▸ Exercise instructions
Please retype exactly the lines from the one containing "Where should I" through the end of the records, leaving out the pictures.

▸ Data records

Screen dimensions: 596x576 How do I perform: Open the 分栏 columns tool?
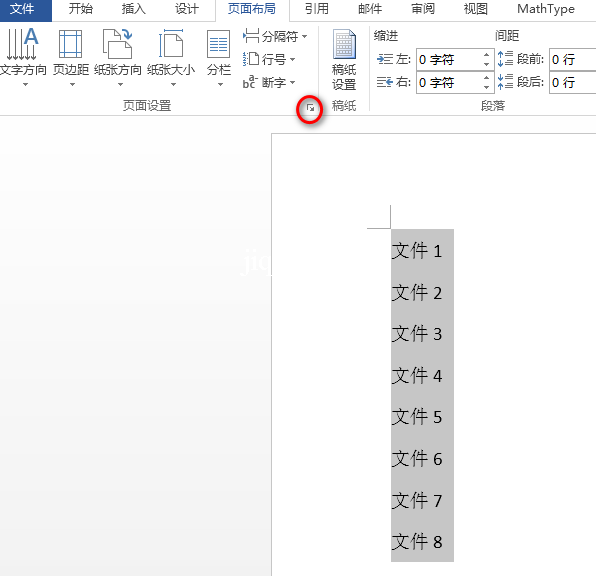[219, 57]
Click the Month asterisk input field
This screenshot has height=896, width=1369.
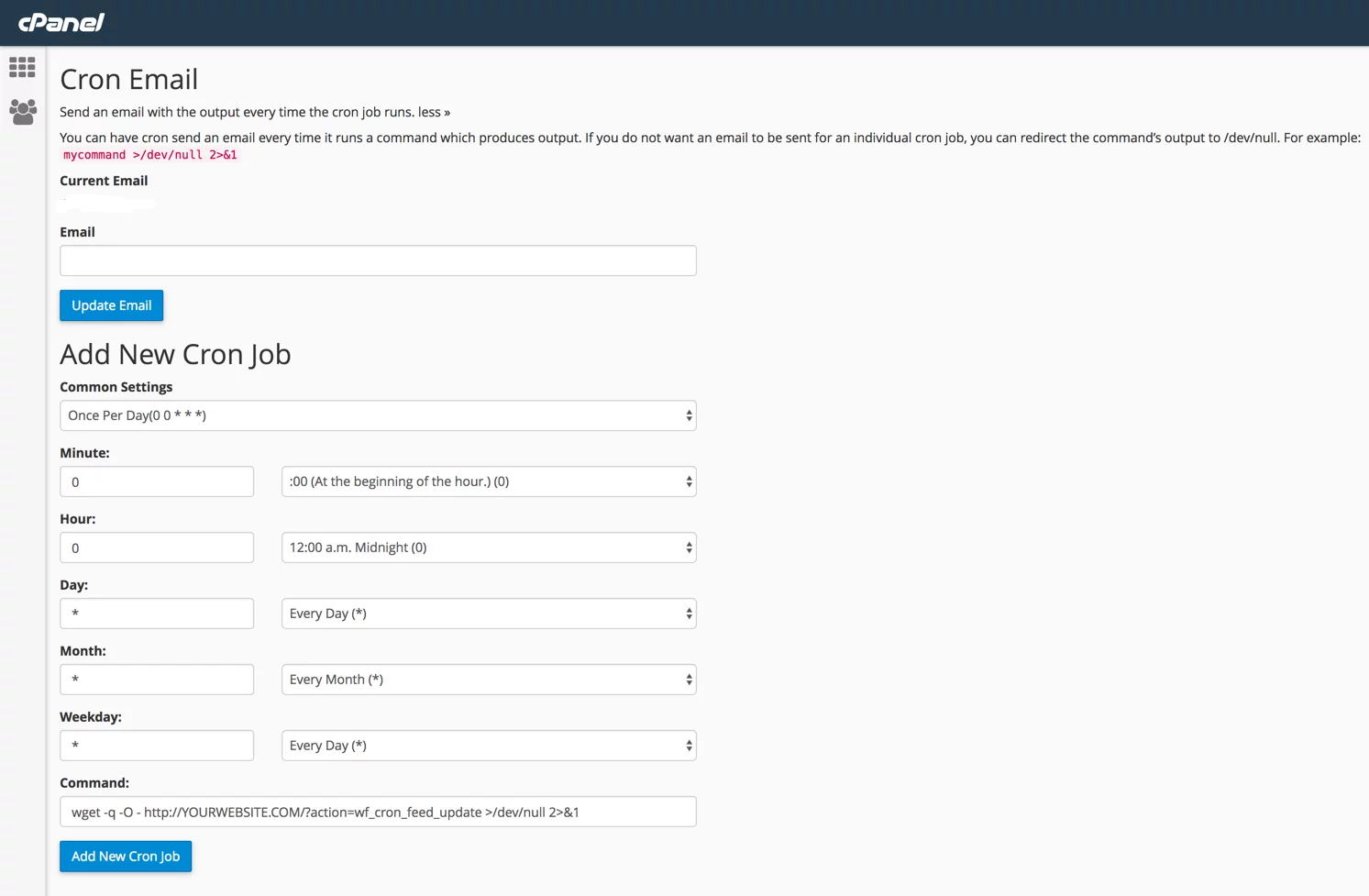156,679
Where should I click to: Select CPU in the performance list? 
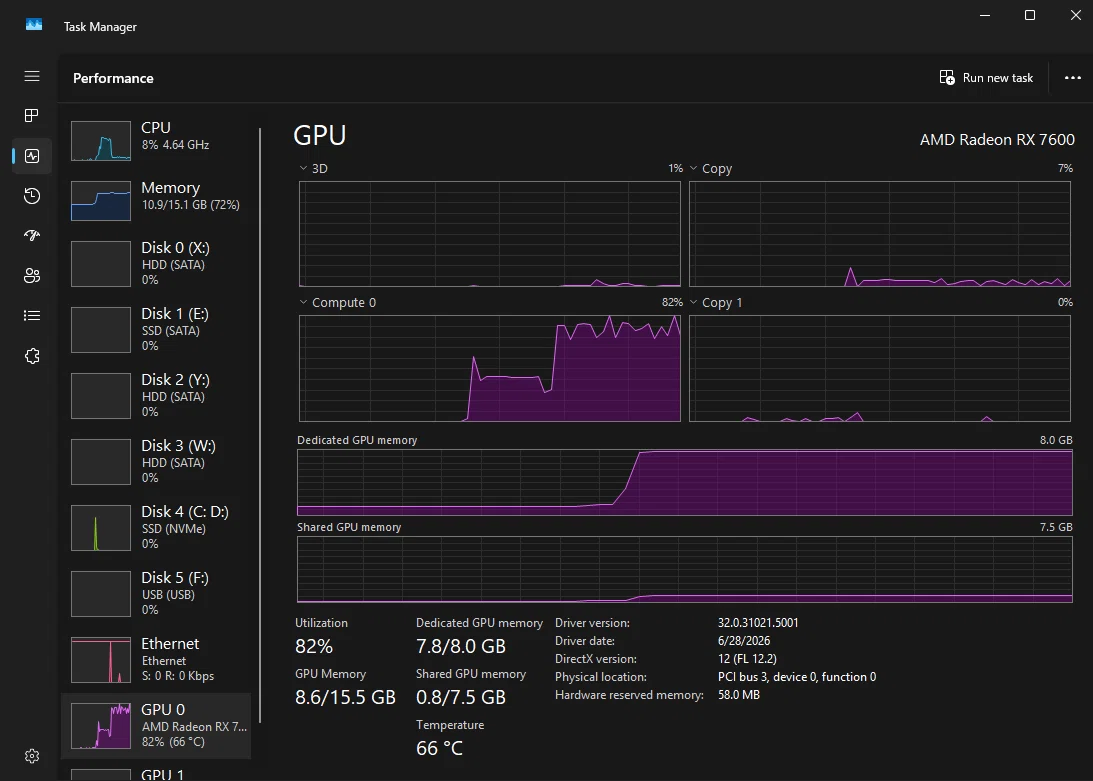[156, 141]
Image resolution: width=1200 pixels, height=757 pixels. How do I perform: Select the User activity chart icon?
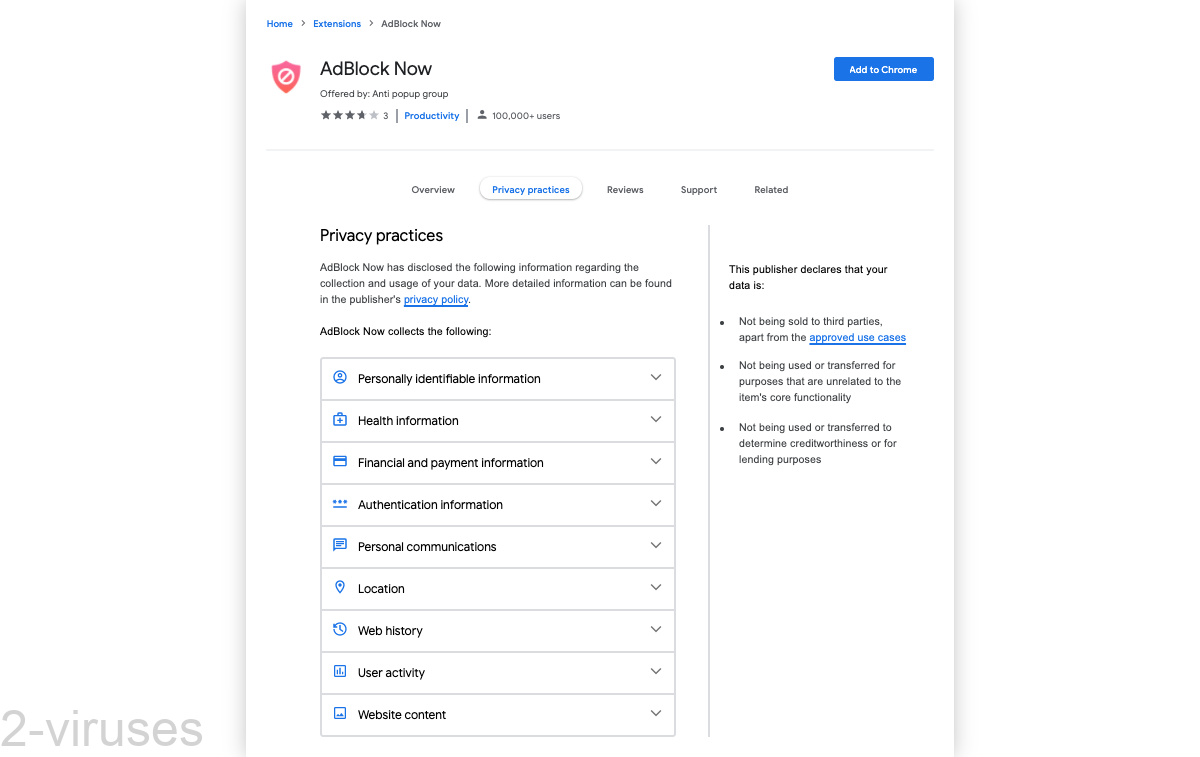point(340,672)
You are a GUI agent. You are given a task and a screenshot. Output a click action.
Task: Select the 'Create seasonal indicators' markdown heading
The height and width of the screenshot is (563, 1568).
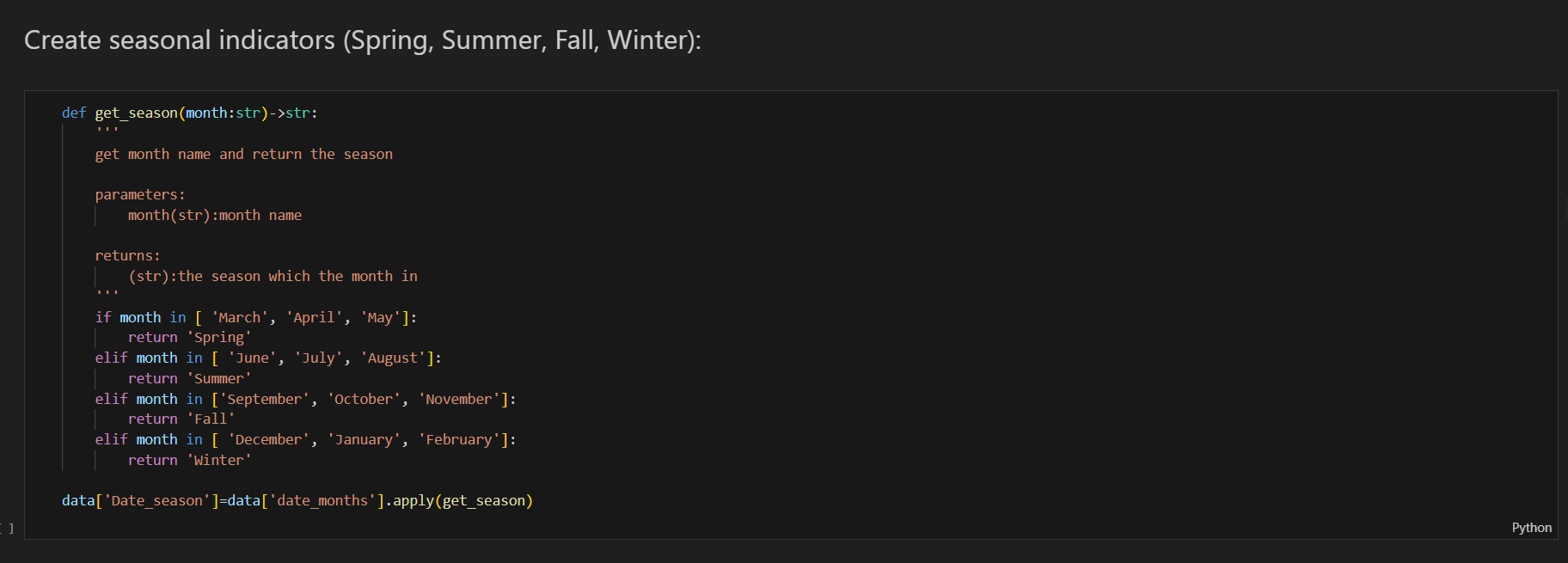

▸ Written solution
Where should I click to: Select CPU in the performance list? 
[156, 141]
Image resolution: width=1200 pixels, height=757 pixels. How do I perform: Select the User activity chart icon?
point(340,672)
You are a GUI agent. You are given a task and a screenshot. Output a click action.
Task: Select the 'Create seasonal indicators' markdown heading
The height and width of the screenshot is (563, 1568).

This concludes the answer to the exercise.